Redaction proof query:
{service_name="smithers-dev"} | run_id="agent-trace-otel-demo" |= "REDACTED"
API query examples
Equivalent direct Loki API checks:
curl -sG 'http://localhost:3100/loki/api/v1/query_range' \
--data-urlencode 'query={service_name="smithers-dev"} | run_id="agent-trace-otel-demo"' \
--data-urlencode 'limit=200' | jq '.data.result[] | {stream, values: (.values | length)}'
curl -sG 'http://localhost:3100/loki/api/v1/query_range' \
--data-urlencode 'query={service_name="smithers-dev"} | run_id="agent-trace-otel-demo" | event_kind="assistant.thinking.delta"' \
--data-urlencode 'limit=20' | jq '.data.result[]?.values[]?[1]'
curl -sG 'http://localhost:3100/loki/api/v1/query_range' \
--data-urlencode 'query={service_name="smithers-dev"} | run_id="agent-trace-otel-demo" | node_id="codex-structured-trace" | session_row_type="event_msg"' \
--data-urlencode 'limit=20' | jq '.data.result[]?.values[]?[1]'
Tempo trace checks
Tempo search should show Smithers spans once a workflow has run:
curl -s http://localhost:3200/api/search | jq .
curl -s http://localhost:3200/api/search/tags | jq .
curl -s 'http://localhost:3200/api/search/tag/service.name/values' | jq .
curl -s 'http://localhost:3200/api/search/tag/runId/values' | jq .
Inspect one trace directly:
TRACE_ID=$(curl -s http://localhost:3200/api/search \
| jq -r '.traces[] | select(.rootTraceName=="engine:run-workflow") | .traceID' \
| head -n 1)
curl -s http://localhost:3200/api/traces/$TRACE_ID | jq .

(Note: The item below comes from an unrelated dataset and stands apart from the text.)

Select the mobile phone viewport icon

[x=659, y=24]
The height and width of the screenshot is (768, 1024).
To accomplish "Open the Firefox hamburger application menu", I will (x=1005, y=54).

Expected trace attributes include at least:
service.name = smithers-dev
runId = <RUN_ID>
workflowPath = <workflow path>
Verification checklist
- stack starts successfully in Docker
- Loki is present and queryable
- collector logs pipeline is active
- Pi traces show text deltas, thinking deltas, tool execution lifecycle, final message, usage, and run/node/attempt correlation
- Pi session transcript rows are queryable in Loki
- Claude session transcript rows are queryable in Loki
- Codex session transcript rows are queryable in Loki
- second agent family is exported with truthful
final-only completeness classification
- Gemini
stream-json attempts preserve structured deltas truthfully
- malformed or truncated structured streams emit
capture.error and classify as capture-failed
- artifact write failures emit
capture.warning and degrade to partial-observed without losing durable DB truth
- Tempo search shows Smithers spans and trace attributes including
runId
- Prometheus is still scraping the collector successfully
- secrets are redacted from canonical events, OTEL log bodies, and persisted trace artifacts
Automated coverage
apps/observability/tests/agentTrace.test.js covers the canonical contract:
- capability profiles for every agent family
- family + capture-mode detection
- Pi / Claude / Codex / Gemini structured event normalization
- redaction rules for API keys, bearer tokens, and secret-ish key=value pairs
- canonical OTEL log record shaping with stable Loki query attributes
- session-event OTEL log record shaping
The full provider-specific test matrix from PR #119 (truncated streams, artifact write failures, multi-family final-only classification) is partially covered and will be extended in a follow-up.